- PASAJE PROPORCIONADO:

◇ ◇ ◇ ◇ ◇

16 de agosto de 2009

Amigos del asfalto


El micro comenzó a rodar, y a los pocos minutos de salir a la ruta, llegó a la aduana brasilera. Como yo debía hacer la entrada al país, me paré rápidamente y encaré por el pasillo hacia la cabina del chofer, para avisarle que debía bajar allí a realizar el trámite. El hombre ya estaba avisado, asi que se detuvo y dobló repentinamente al estacionar, haciéndome perder el equilibrio, y caer sobre una anciana que viajaba sola en el primer asiento. La mujer me dijo algo en portugués, que interpreté como una frase amable por el tono de su voz, más no pude descifrar una sola palabra.
Luego de sellar el pasaporte, y apurado por el chofer, volví a mi asiento.
Dediqué unos minutos a tratar de entender lo que hablaban la señora con su pequeño hijo, que iban en los asientos delante del mío. El ejercicio resultó un fracaso. Sólo alguna palabra que coincidía con el español, me regalaba un instante de ilusión, pero del resto de la conversación no entendía nada. Ante la frustración, y el nerviosismo de llegar a un país en el que no comprendía el idioma, me puse los auriculares para escuchar música.
El micro entró a un pueblucho de mala muerte donde subieron algunas personas más, y luego salió a la ruta, tan llana como la ruta 2.
Mientras me consolaba el oído con bonitas canciones, el ómnibus ingresó en una zona natural protegida, y enseguida el verde se llenó de liebres y aves de muchos tipos, colores y tamaños.
No podía creer la cantidad de liebres, ahí nomás, al costado de la ruta, viviendo sus liebrescas vidas, custodiadas solamente por el alambrado y los carteles que se exhiben solitarios, cual espantapájaros, cada tantos kilómetros.
Brasil comenzaba a mostrarme su exhuberancia ni bien me adentraba en su interior, tan lejos sin embargo, de esa verde ostentación llamada Amazonas.
A través de la ventanilla, me impresionaban los picos alargados de las aves, sus vuelos garabatos, las posturas señoriales en los charcos; y las liebres, libres, y tan gordas como cerdos.

Cansado de escuchar música, saqué mi cuaderno y comencé a hacer mis anotaciones. Estuve escribiendo con letra imprecisa, sorteando los movimientos bruscos que entregaba el asfalto.

◇ ◇ ◇ ◇ ◇

- DATOS MOSTRADOS:
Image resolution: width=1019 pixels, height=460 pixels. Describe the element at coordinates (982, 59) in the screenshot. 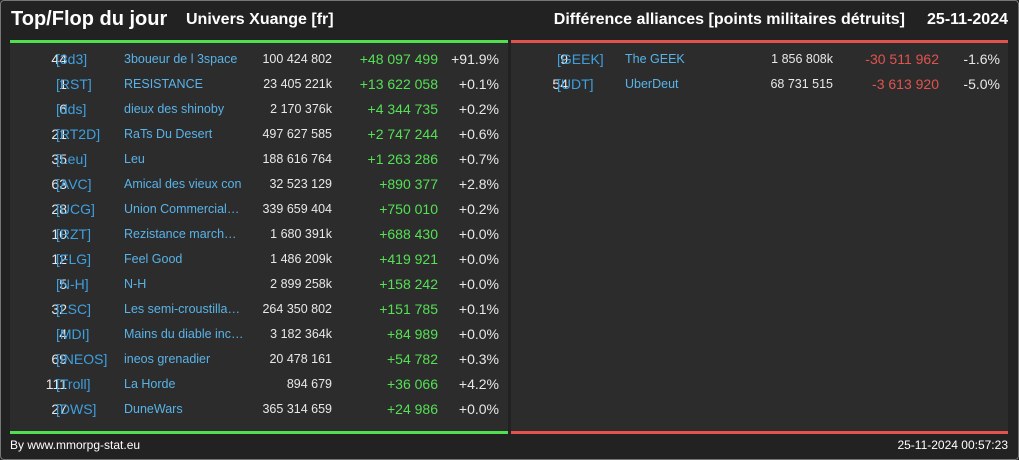

I see `alliance-percent: -1.6%` at that location.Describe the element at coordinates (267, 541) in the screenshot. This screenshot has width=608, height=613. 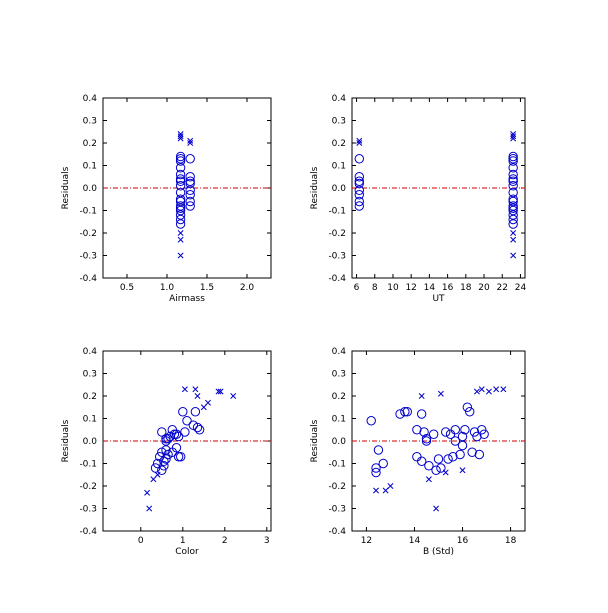
I see `x-tick-label: 3` at that location.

◇ ◇ ◇ ◇ ◇

- INSTRUCCIONES DE TRABAJO:
a) Responda estas preguntas según el relato sobre el viaje en micro:
(i) ¿Sobre quién cae quien narra cuando el chofer dobla repentinamente al estacionar en la aduana?
(ii) ¿Qué hace quien narra ante la frustración de no entender la conversación de la señora y su hijo?
(iii) ¿Con qué animal se compara la gordura de las liebres?
b) Redacte la continuación del relato sobre el viaje en micro a partir de su última oración.

- RESPUESTAS POR TAREA:
a)
(i) Sobre una anciana que viajaba sola en el primer asiento.
(ii) Se pone los auriculares para escuchar música.
(iii) Con los cerdos.

b)
Escribí hasta que oscureció, ahí guardé el cuaderno y me quedé dormido. Desperté cuando el colectivo se detuvo. El chofer anunció que teníamos 15 minutos para bajar a tomar un café. Era un parador en la ruta, enorme y bien iluminado.
Antes de entrar, pasé por el baño que estaba afuera del lugar, hacía mucho más frío del que había presumido.
En el baño, un viejo que iba conmigo en el micro me habló.
- No entendo portugueis- le dije precariamente, contrariado otra vez con el idioma.
- Te estoy hablando en castellano, pibe- me contestó el viejo.
- Ah, disculpe, se ve que cerré el oído porque no les entiendo un carajo a los brazukas.
- Yo te preguntaba si sos del MPP.
El viejo era uruguayo y había visto el calco del Movimiento de Participación Popular, que me habían regalado en Montevideo, cuando fui a visitar el local de los Tupamaros, y traía pegado en mi cuaderno.
Entonces nos pusimos a hablar de política, de Argentina y de Uruguay. Entramos al bar, tomamos juntos el café, sabroso y barato, y volvimos al micro.
Arriba, nos aunamos definitivamente cuando se mudó al asiento junto al mío, que estaba desocupado como la mayoría de las butacas.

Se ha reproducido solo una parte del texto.